#### Working data

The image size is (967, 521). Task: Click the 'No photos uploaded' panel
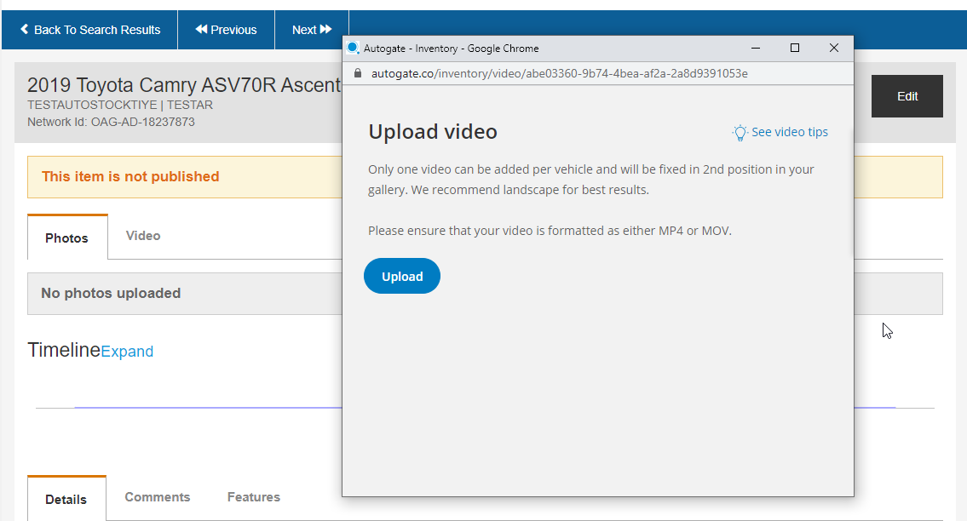[x=111, y=294]
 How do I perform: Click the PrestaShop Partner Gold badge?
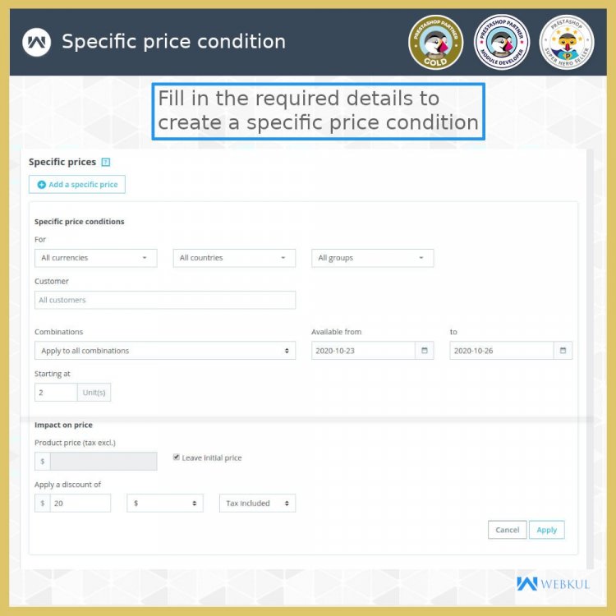pyautogui.click(x=435, y=42)
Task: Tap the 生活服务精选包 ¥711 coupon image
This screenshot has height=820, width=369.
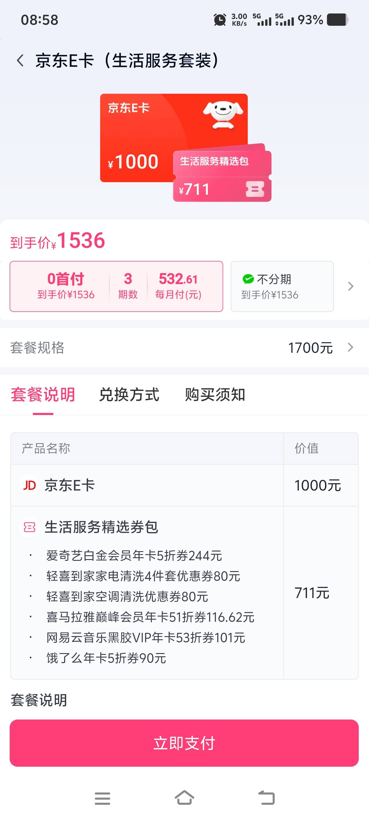Action: [222, 176]
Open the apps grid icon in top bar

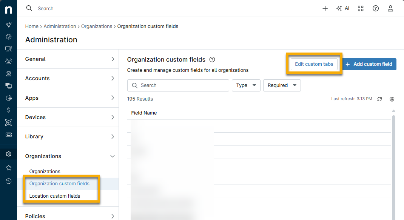361,8
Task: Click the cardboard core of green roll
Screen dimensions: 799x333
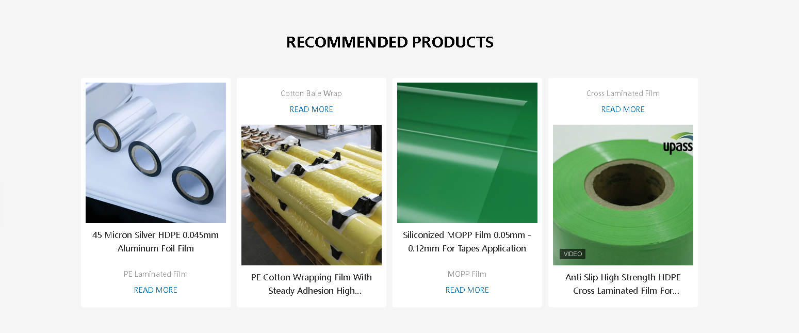Action: 623,184

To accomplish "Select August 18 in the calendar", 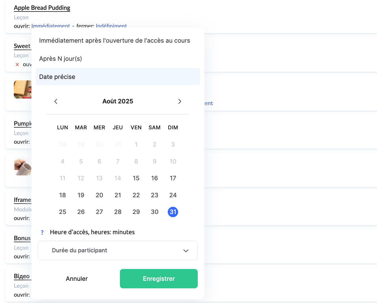I will (63, 195).
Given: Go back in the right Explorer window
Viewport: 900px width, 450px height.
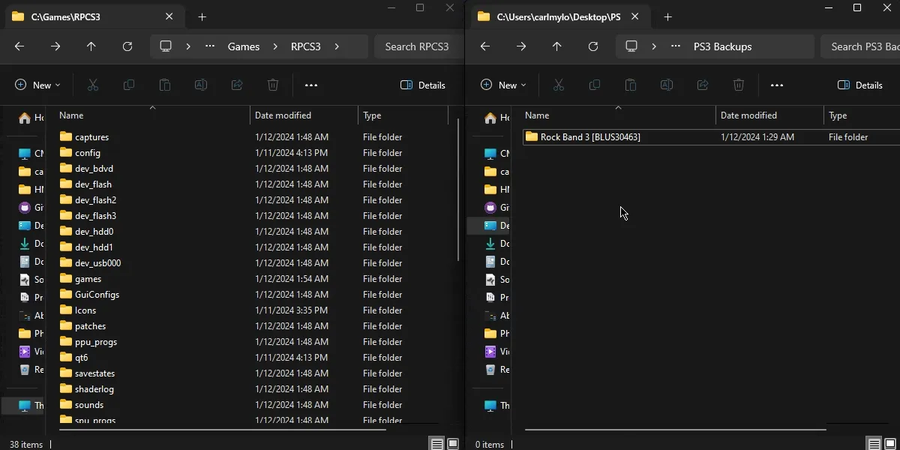Looking at the screenshot, I should (485, 46).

########

Starting with the first line of the data, transcribe every line exactly through the one containing "Task: Click the cardboard core of green roll". No pictures go in.

The image size is (967, 521). Task: Click the 'No photos uploaded' panel
[x=111, y=294]
 How do I perform: Click the PrestaShop Partner Gold badge?
pyautogui.click(x=435, y=42)
Task: Tap the 生活服务精选包 ¥711 coupon image
This screenshot has height=820, width=369.
Action: [222, 176]
Open the apps grid icon in top bar

361,8
Task: Click the cardboard core of green roll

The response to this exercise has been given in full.